Except for the following acts which shall require the unanimous vote of the
members of the Board, all decisions of the Board shall be made by majority vote
of the members of the entire Board:
(a) the merger, consolidation, liquidation or dissolution of the Corporation;
(b) the sale of all or substantially all of the assets of the Corporation;
(c) the issuance of additional Shares or other securities other than pursuant
to options granted to employees;
(d) the amendment of the Corporation's Articles of Incorporation and Bylaws;
(e) the entering into of contractual arrangements with any Shareholder or
Affiliate of any Shareholder at less than market rates, as reasonably
determined by a majority of the disinterested members of the Board;
provided that if approval of such contractual agreement is not required
hereunder, the terms of any such contractual agreements with a Shareholder
or an Affiliate of a Shareholder shall be disclosed to the Board;
(f) the entering into of any agreement which will require the Corporation to
impose material restrictions on the manner in which it conducts its
business;
(g) the removal or replacement of Senior Management, provided that the Codina
Representatives will recuse themselves from voting on such issue;
(h) other than the Tradeport Project, the Coral Gables Office Project or the
Brickell Avenue Office Building Project, the undertaking by the
Corporation of a major project for any Shareholder or any Affiliates of a
Shareholder which would absorb a disproportionate amount of the time of
the Senior Management of the Corporation;
(i) for the calendar year 1998 the ratification of, and for the calendar year
1999 only, the approval of, the Annual Business Plan;
(j) material acquisitions; and
(k) the determination to proceed with a public offering.

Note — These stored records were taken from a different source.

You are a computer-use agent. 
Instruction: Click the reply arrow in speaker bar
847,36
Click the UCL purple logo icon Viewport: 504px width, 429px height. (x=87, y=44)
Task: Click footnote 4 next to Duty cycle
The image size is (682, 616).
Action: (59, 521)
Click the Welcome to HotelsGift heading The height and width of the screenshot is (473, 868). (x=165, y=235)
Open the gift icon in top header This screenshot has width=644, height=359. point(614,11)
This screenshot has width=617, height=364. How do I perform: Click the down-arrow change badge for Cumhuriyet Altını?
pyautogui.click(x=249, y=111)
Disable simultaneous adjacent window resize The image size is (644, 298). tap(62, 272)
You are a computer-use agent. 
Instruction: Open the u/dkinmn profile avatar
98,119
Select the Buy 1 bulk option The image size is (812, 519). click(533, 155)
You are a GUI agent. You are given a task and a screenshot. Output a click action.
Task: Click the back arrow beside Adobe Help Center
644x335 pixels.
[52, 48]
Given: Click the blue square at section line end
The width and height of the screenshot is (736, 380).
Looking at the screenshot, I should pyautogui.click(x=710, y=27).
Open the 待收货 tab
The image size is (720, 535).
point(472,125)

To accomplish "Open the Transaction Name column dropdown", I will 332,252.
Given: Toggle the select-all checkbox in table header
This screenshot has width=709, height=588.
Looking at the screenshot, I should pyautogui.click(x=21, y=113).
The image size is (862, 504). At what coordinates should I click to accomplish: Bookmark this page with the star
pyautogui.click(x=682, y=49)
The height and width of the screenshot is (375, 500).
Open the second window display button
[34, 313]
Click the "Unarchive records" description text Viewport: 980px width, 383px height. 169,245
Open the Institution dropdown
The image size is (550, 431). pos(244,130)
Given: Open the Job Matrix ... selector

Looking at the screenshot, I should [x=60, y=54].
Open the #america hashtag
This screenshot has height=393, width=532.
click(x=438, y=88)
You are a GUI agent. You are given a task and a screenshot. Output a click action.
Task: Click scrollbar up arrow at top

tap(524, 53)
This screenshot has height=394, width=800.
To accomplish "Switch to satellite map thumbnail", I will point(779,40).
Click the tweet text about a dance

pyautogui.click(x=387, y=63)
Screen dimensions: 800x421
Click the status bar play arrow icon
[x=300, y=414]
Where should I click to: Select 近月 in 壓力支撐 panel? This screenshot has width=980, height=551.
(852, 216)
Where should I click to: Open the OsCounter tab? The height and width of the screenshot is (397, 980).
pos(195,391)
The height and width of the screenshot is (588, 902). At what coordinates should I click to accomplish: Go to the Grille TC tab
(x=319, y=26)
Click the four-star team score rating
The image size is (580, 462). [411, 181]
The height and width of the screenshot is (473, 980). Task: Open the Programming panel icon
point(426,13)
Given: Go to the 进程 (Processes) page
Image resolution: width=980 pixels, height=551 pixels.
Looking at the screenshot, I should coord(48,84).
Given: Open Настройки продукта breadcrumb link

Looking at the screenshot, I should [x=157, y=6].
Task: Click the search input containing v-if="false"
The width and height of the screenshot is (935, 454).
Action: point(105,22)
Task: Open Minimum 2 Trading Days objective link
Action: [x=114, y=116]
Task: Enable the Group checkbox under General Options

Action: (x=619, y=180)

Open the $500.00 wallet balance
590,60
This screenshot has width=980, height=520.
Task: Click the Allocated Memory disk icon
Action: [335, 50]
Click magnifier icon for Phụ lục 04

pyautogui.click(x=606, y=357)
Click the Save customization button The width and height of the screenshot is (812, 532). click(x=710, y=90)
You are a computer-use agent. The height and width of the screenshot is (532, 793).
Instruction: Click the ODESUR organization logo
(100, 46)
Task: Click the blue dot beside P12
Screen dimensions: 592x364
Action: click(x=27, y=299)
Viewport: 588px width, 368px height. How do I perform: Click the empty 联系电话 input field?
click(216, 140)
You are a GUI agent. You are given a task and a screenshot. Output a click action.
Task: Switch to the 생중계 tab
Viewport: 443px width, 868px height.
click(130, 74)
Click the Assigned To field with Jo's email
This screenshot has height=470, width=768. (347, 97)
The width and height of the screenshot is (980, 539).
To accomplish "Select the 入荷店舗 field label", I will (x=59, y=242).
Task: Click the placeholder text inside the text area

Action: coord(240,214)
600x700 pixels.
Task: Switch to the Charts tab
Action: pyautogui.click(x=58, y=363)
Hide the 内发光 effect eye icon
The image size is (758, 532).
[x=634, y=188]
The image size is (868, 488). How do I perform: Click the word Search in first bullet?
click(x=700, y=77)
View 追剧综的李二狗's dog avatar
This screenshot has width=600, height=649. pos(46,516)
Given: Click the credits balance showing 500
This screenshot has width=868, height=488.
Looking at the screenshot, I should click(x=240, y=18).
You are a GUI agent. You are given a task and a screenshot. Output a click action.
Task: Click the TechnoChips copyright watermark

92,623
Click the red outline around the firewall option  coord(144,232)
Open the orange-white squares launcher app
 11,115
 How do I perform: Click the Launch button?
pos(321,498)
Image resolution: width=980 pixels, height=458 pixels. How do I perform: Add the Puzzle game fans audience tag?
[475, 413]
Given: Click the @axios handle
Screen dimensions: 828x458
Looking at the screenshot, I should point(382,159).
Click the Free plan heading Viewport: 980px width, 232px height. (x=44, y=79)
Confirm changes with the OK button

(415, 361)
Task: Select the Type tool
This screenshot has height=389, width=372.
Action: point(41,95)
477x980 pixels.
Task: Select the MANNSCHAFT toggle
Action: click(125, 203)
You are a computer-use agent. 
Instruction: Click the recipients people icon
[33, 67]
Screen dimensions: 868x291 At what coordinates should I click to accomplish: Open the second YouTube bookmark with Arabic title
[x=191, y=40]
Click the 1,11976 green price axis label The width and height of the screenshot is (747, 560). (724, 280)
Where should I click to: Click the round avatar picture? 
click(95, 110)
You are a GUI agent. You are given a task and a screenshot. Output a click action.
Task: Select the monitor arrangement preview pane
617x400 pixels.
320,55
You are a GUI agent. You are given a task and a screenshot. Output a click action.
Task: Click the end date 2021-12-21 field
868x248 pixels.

3.3 Annual Business Plans. At least 30 days prior to the commencement of
---------------------
each calendar year after the date hereof, the President of the Corporation shall
cause to be prepared and submitted to the Board for its consideration and
approval, a business plan (the "Annual Business Plan") for the operation of the
business of the Corporation during the ensuing calendar year, in the form
established by the Board from time to time, setting forth on a pro-forma basis
the estimated receipts and expenditures (capital, operating and other) and an
income statement for the ensuing calendar year, as well as any other matter
relating to the business of the Corporation which the Board may require. The
President has caused to be prepared the Annual Business Plan for the 1998
14
calendar year. The Officers of the Corporation are authorized to use their best
efforts to implement the 1998 Annual Business Plan and each subsequently
approved Annual Business Plan in accordance with the terms thereof and the terms
hereof.
3.4 Officers. The Officers shall implement the Annual Business Plan, manage
--------
the day-to-day business of the Corporation and perform such other duties as may
be specified by resolution of the Board that are not inconsistent with the By-
laws of the Corporation and the corporate law of Florida. In addition, the
Officers shall perform such ministerial duties (e.g., signing annual reports and
----
stock certificates and filing tax returns) appropriately performed by an Officer
and such other duties as may be required by law to be performed by an Officer.
3.5 Tax Matters.
-----------
(a) The federal, state and, if applicable, local tax returns of the Corporation
shall be prepared by the Accountant. The Accountant shall provide the
Board with copies of all proposed tax returns at least 30 days prior to the
filing due date (inclusive of extensions) of any such return for the
Board's review and approval. The Corporation shall not file any tax
return, make any material tax election or take any material tax position
without obtaining the approval of the Board. In the event that the Board
cannot agree upon a tax matter, the Board shall submit such tax matter to a
nationally recognized certified public accounting firm which is considered
a member of the "Big Six" accounting firms or one of its successors (the
"Tax Resolution Accountant") selected by the Board which shall resolve the
dispute in such a manner as is in the best interests of the Corporation and
the Shareholders, taken as a whole and taking into consideration the
particular tax attributes and characteristics of each Shareholder. The Tax
Resolution Accountant's decision shall be final and binding on the
Corporation and all of the Shareholders and the Corporation and the
Shareholders covenant and agree not to take any tax position inconsistent
with the decision of the Tax Resolution Accountant.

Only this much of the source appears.